One common lament is the lack of broadband access.
"Every place we went, there is a crisis in access to broadband, the internet, except where they have small cooperatives," Campbell told CNS. "For the big players — Comcast, Verizon — there's not enough profit margin" to provide services.
"In Waukesha, Wisconsin, the idea of the local 25-bed hospital and nursing home not having broadband was a big deal. Nurses making visits couldn't access patients' files," she added, "so the quality of care for rural America is lower."
Moreover, "it's hard to get professionals to move to rural communities," she noted. One or more adults in a family may have professional jobs they can do remotely from home, "but if you don't have broadband you can't do that. It's undercutting who the rural communities can recruit," Campbell said.
But agriculture — what rural America is known for — fares no better. Three roundtables "noted that agricultural facilities like slaughterhouses, meat processing plants and dairy farms are heavily dependent on undocumented immigrants for labor," the report said, "and in Adrian (Michigan), workers who are exploited dare not speak out for fear of being deported. Many expressed their experiences of poor working conditions, meager wages and long hours."
The roundtable sessions — 17 of them in 16 states — and the resulting report provided no policy prescriptions — yet. But Campbell said in preparing testimony for a recent House hearing on child poverty, "I was able to reach out to our participants at the rural roundtable to get their input."
Campbell said participants will be asked to list their top three priorities, and Network will take those responses into account when it fashions its four-year legislative agenda following the 2020 presidential election.
Participants from four of the 17 roundtable sessions took part in the Feb. 25 breakfast session.
Kari Simpkins, who grew up on an Indiana farm and now works in animal husbandry and ecological sustainability in farming, said farming is not "corporate farming."
"They have corporate ties, they may raise hogs or turkey and chickens or sell their milk in a corporate way, but it's all just to stay on the farms they've inherited," she said. "They're older, their kids have gone to college or to town," she added. "As farmers, we feel embattled."
Antonio Trujillo, principal of St. Joseph Mission School, a 60-student kindergarten-through-eighth-grade school in San Fidel, New Mexico, criticized the "false narrative of how the immigrants who are here are lazy: 'They're just sucking our tax dollars.' I just wish people had more personal contact around the dinner table," he said to discover "how much they love God, how much they love their family, how they have the same values.
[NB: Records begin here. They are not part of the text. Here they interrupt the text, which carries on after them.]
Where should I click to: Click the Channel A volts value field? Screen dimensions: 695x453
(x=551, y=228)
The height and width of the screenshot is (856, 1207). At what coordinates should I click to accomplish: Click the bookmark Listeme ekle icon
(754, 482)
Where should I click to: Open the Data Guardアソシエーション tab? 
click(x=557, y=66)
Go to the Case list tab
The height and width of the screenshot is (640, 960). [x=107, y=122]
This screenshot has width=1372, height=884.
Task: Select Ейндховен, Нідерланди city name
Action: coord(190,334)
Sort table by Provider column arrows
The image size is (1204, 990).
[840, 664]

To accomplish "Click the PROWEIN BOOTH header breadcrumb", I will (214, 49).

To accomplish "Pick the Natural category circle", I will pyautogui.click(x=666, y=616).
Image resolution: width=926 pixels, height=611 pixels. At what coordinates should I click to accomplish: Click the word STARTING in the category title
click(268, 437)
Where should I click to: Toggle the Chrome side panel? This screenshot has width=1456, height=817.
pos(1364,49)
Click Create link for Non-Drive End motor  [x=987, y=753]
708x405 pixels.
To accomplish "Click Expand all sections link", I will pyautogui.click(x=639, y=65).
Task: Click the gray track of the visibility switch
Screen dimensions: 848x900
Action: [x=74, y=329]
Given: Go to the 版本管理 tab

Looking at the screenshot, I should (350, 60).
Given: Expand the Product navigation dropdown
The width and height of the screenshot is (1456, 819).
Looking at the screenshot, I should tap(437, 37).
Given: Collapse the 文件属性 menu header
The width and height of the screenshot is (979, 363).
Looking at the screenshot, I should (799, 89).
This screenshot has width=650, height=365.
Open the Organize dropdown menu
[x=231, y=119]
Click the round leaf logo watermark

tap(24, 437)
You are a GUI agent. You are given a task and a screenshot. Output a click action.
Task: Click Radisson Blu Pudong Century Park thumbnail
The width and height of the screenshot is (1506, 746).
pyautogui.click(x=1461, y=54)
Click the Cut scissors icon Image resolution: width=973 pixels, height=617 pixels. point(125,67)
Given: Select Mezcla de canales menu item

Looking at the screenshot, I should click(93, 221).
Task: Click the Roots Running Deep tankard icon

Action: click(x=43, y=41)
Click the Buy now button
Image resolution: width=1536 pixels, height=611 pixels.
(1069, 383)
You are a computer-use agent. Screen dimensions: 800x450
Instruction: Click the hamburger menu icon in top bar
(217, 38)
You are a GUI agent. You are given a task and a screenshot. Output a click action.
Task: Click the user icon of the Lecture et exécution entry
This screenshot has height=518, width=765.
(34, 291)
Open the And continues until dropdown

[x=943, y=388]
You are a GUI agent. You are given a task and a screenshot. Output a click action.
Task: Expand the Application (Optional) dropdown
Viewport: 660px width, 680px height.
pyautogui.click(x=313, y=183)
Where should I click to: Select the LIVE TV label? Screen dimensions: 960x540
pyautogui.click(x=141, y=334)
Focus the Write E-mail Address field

Trujillo said New Mexico dairy farmers said, "Oh, they're the greatest people!" while "in the cities, where there is not that encounter, it's 'Oh my God, we're being' — and the word that I hate, is — 'invaded.' It's inflammatory and it's degradation of a people as the enemy where there are none."
Melanie Powell, executive director of the Tutwiler Community Education Center in Mississippi — which she said was established by women religious 30 years ago — told of how access to services is key.
AT&T, one of the United States' leading broadband providers, has a building just to the left of her own building. She said she inquired about a broadband hookup and was told, "You have a beautiful setup and all this, but I can't help you" unless the center was willing to pay $500 a month.
As for health care, "I live in the (Mississippi) Delta, but my primary care physician is two hours away," Powell said. When she complained to her former primary care physician in the Delta about a cold, "the doctor would say, 'Oh, it's just the Delta Crud. You just moved here, you're body has to adjust.' Noooo!" In Jackson, Mississippi, she was diagnosed as having lymph nodes in her left lung.
"But it's all about access," she said. "I needed to see a pulmonologist. But they didn't have that where I live."
In the other direction, Powell added, is Memphis, Tennessee, and people will drive one hour to catch a bus — for another hour-plus ride — just to get to a part-time job there at FedEx.